Waytz und Epley konnten nun zeigen, dass die Bedingung der augenfälligen Zugehörigkeit zu einer Gruppe für diesen Prozess nicht nötig ist. Es reiche schon, sich seiner sozialen Einbindung bewusst zu sein. Dafür führten die Autoren vier Experimente durch. In den ersten drei Experimenten zeigten sie, dass Versuchsteilnehmer, die sich ihrer sozialen Einbindung bewusst waren, Menschen außerhalb ihres sozialen Umfelds Befindlichkeiten und menschliche Eigenschafen signifikant stärker absprachen. Außerdem schätzten sie eine herabwürdigende Behandlung Außenstehender eher als vertretbar ein als die Kontrollgruppe.

Im vierten Experiment brachte ein Teil der Teilnehmer eine nahestehende Person mit, die dann beim Bearbeiten der Materialien mit im Raum anwesend war. Die Kontrollgruppe bearbeitete die Materialien in Anwesenheit eines Fremden. Allen Teilnehmern wurden dabei Fotos von angeblichen Terroristen gezeigt, die an den Anschlägen vom 11. September 2001 beteiligt gewesen sein sollten.

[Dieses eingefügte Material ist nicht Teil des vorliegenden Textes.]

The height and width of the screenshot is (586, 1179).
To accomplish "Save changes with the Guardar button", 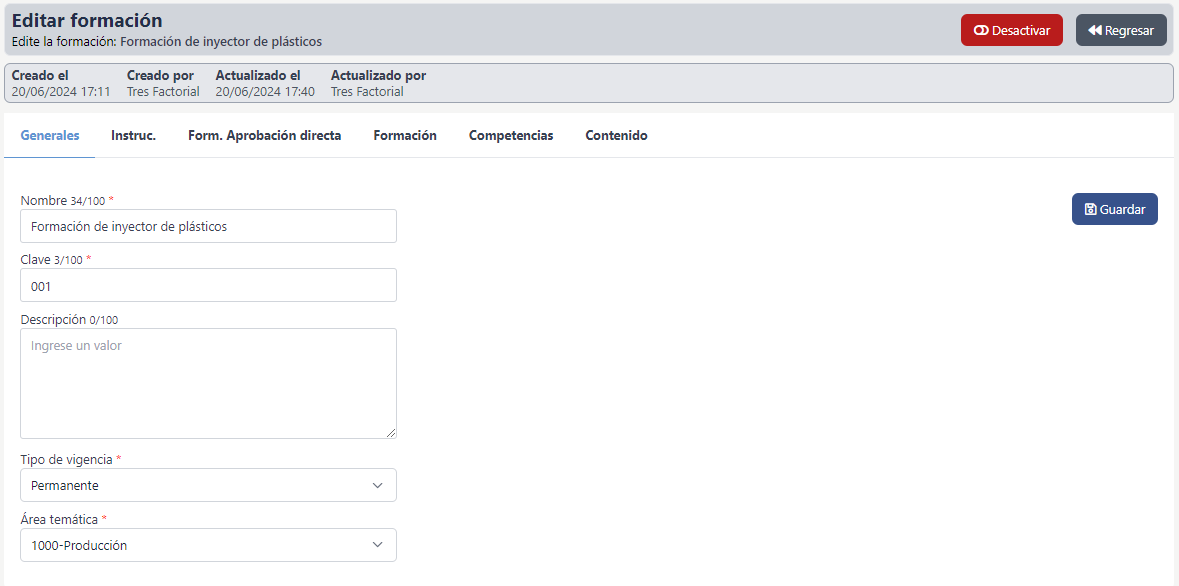I will coord(1114,209).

Anschließend wurde erfasst, wie sehr die Teilnehmer die angeblichen Terroristen entmenschlichten. Außerdem wurde erfasst, in welchem Maß die Teilnehmer es guthießen, wenn die Inhaftierten mit Waterboarding oder Elektroschocks gefoltert würden. 

Diejenigen, deren Freund bei der Bearbeitung anwesend war, entmenschlichten die angeblichen Terroristen dabei signifikant stärker und hatten eine höhere Bereitschaft, den Terroristen Leid zuzufügen. Dabei wurde der Einfluss von sozialer Vernetzung auf die Bereitschaft, Leid zuzufügen, vollständig durch die Entmenschlichung vermittelt.
Diese Ergebnisse rücken die Bedeutung sozialer Vernetzung in ein neues Licht. 

Tatsächlich haben frühere Studien gezeigt, dass Entmenschlichung eine Voraussetzung für aggressives und unmenschlich kriminelles Handeln ist. Im Alltag jedoch zeigen sich die Folgen von Entmenschlichung nur selten in Aggressionen, sondern eher in subtilen Details. Ein Beispiel hierfür sei die Gleichgültigkeit gegenüber dem Leiden eines Bettlers am Straßenrand oder auch der Chef, der Mitarbeiter als hirnlose Idioten abwertet und entsprechend behandelt.

Eine enge soziale Einbindung wäre demnach nicht nur ein Schutzfaktor, sondern gleichzeitig Ursache für zahlreiche zwischenmenschliche Konflikte. Vielleicht ein Trost für jene, die dem weihnachtlichen Familienprogramm skeptisch gegenüberstehen.